«¡No pierdas el tiempo!» es un imperativo que expresa una cierta urgencia, pero no menos que la lectura del evangelio que escuchamos hoy, que nos invita a darnos prisa en volver nuestra mirada hacia Dios.

Ahora bien, para entenderla, tenemos que comprender algo sobre los administradores de la época de Jesús. Ellos no tenían un sueldo, por lo que tenían que quedarse una parte de las transacciones de la época, de manera que, aunque hubiera menos, facturaban más para poder llevarse una mayor comisión. Sin embargo, este administrador, ante la urgencia por lo sucedido, decide hacer lo contrario: aun habiendo más producto, factura menos, para equilibrar todas las veces en las que ha hecho lo contrario. El administrador se ha dado cuenta de la necesidad de actuar de manera honesta.

El administrador decide poner por delante su honestidad a sus ganancias.

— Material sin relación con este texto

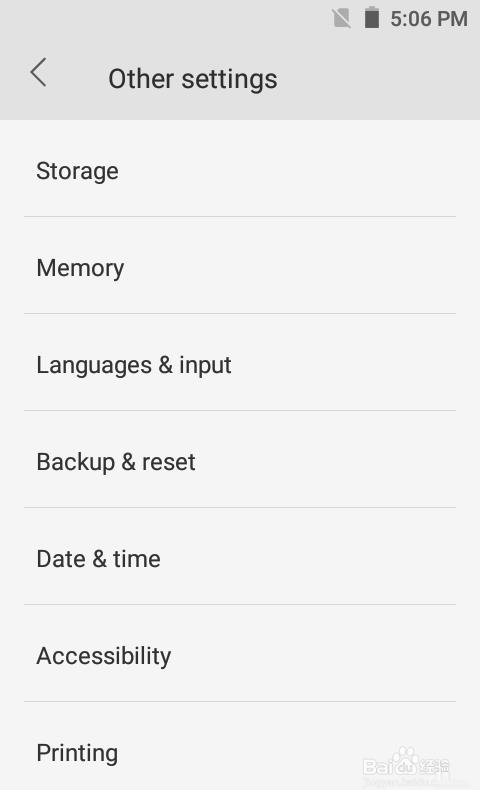
Task: Click the ampersand in Backup & reset
Action: (x=128, y=462)
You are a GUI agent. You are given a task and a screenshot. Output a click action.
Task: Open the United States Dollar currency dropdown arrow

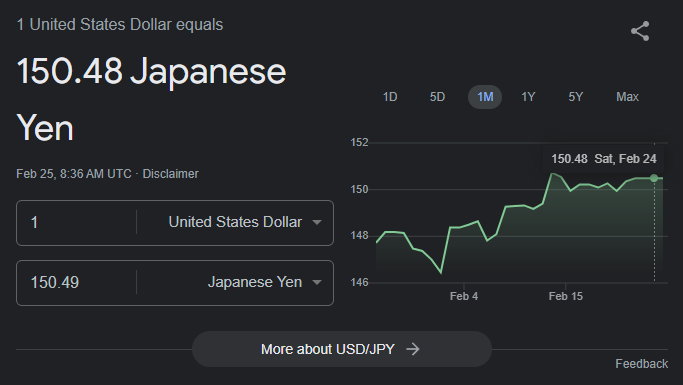pos(317,222)
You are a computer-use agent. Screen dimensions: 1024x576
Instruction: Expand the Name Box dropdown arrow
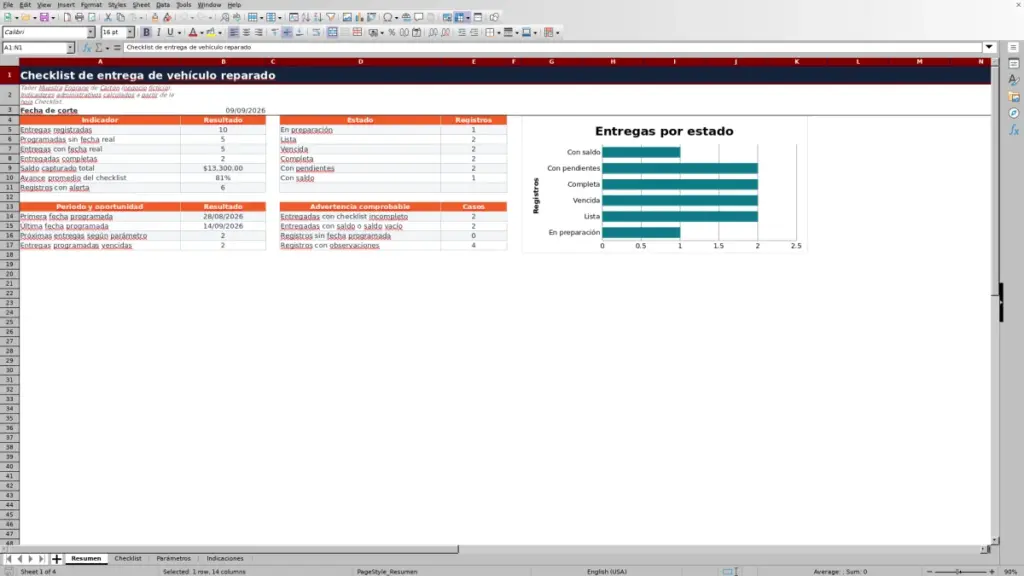70,48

Por eso el Señor lo pone como ejemplo. No se puede estar a bien con Dios y con el diablo, porque nos engañamos a nosotros mismos, y ya sabemos quién es el «padre de la mentira». El Señor se lamenta de que los hijos de la luz no sean tan astutos como los hijos de este mundo, porque no saben ver la urgencia de volver su mirada hacia Dios. Muchas veces, podemos pensar que tenemos toda una vida para convertirnos, pero Dios nos quiere amigos suyos hoy, ya: ¡ahora! Se trata de que no nos desanimemos y nos pongamos en camino, sin miedo a caer y levantarnos, con la mirada puesta en el cielo.

Por eso, San Pablo nos anima en la segunda lectura a que nos unamos, a que no existan divisiones, y a que no dejemos el perdón para mañana. Si queremos dar testimonio de que somos seguidores de Cristo, necesariamente debemos darnos prisa a perdonar. Que el Señor nos ayude a poner la mirada en Él para vivir la urgencia de amar como Él nos ha amado.